Abstract

In neonates with critical pulmonary valve stenosis or atresia associated with intact ventricular septum, the prognosis is determined by the size of the right ventricle. If the right ventricle is of a satisfactory size, pulmonary valvotomy alone is the treatment of choice.1 If the right ventricle is hypoplastic, a systemic to pulmonary artery shunt is performed in addition to the pulmonary valvotomy to maintain pulmonary blood flow.
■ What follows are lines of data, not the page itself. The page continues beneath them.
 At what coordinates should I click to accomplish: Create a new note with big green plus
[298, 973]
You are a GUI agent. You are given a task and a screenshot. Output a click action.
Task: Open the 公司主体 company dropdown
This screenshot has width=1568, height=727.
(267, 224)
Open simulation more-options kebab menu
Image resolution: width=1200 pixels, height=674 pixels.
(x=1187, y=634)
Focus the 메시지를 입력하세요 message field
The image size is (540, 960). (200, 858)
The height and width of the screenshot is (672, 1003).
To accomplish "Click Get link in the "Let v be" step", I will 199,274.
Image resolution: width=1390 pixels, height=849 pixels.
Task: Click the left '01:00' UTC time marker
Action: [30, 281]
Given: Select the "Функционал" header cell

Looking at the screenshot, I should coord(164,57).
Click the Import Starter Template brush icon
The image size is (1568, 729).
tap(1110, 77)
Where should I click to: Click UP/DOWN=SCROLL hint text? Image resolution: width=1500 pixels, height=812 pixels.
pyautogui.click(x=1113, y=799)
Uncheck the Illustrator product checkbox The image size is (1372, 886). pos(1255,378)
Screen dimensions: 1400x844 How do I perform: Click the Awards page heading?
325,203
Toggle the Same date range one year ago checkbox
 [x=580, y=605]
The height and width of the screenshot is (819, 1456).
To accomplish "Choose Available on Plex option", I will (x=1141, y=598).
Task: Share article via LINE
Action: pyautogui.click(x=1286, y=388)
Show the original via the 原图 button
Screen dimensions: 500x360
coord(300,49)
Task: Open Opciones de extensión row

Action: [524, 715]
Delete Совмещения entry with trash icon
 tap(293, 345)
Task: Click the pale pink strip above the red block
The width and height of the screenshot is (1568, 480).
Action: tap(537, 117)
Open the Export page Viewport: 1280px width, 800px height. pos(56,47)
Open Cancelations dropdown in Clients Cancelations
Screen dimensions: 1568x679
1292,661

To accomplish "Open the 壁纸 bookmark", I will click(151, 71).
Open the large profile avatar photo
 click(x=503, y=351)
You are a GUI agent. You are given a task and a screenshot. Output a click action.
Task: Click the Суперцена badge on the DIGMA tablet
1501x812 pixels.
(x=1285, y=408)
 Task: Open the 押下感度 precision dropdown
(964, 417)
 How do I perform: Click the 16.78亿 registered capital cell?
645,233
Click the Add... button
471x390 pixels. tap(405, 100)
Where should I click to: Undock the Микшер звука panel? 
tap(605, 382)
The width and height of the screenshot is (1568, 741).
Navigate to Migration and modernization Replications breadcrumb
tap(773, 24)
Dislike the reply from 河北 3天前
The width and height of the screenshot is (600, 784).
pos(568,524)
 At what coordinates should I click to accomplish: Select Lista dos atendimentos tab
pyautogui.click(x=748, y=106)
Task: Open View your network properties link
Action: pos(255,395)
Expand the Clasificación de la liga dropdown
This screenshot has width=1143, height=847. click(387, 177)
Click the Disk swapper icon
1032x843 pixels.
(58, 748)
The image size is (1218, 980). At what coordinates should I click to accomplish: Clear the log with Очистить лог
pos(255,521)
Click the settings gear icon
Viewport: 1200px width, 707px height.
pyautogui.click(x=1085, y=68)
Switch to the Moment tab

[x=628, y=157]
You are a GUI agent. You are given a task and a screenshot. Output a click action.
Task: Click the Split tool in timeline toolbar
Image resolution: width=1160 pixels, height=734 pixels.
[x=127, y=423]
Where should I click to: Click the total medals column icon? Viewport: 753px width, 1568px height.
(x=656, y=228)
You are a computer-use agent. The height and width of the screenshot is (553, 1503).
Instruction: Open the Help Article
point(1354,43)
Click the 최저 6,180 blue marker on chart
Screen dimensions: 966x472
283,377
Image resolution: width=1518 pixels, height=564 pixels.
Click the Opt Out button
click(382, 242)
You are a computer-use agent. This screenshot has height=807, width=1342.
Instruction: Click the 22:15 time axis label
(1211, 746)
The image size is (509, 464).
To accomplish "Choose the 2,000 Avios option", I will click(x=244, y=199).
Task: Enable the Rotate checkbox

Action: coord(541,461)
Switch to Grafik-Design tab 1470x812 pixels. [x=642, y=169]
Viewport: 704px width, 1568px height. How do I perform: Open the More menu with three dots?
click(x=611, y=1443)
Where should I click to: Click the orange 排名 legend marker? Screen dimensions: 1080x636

If the right ventricle is extremely small, only a shunt is usually performed. Subsequently, a biventricular circulation is achieved in those in whom the right ventricular size and function are adequate, but the remaining neonates are candidates for a Fontan repair.In patients with critical pulmonary valve stenosis, balloon dilation of the pulmonary valve is now the treatment of choice.2 More recently, in patients with pulmonary valve atresia, percutaneous laserand radiofrequency-assisted balloon valvotomy have been shown to be feasible.3,4 Patients in whom the right ventricle is unable to support the pulmonary circulation are either given a prolonged infusion of prostaglandins to maintain arterial duct patency or have a systemic to pulmonary artery shunt created in the neonatal period. Neither of these options is without morbidity or complications. After experimental assessment5 we have used an alternative nonsurgical approach to maintain patency of the arterial duct by implantation of a stent.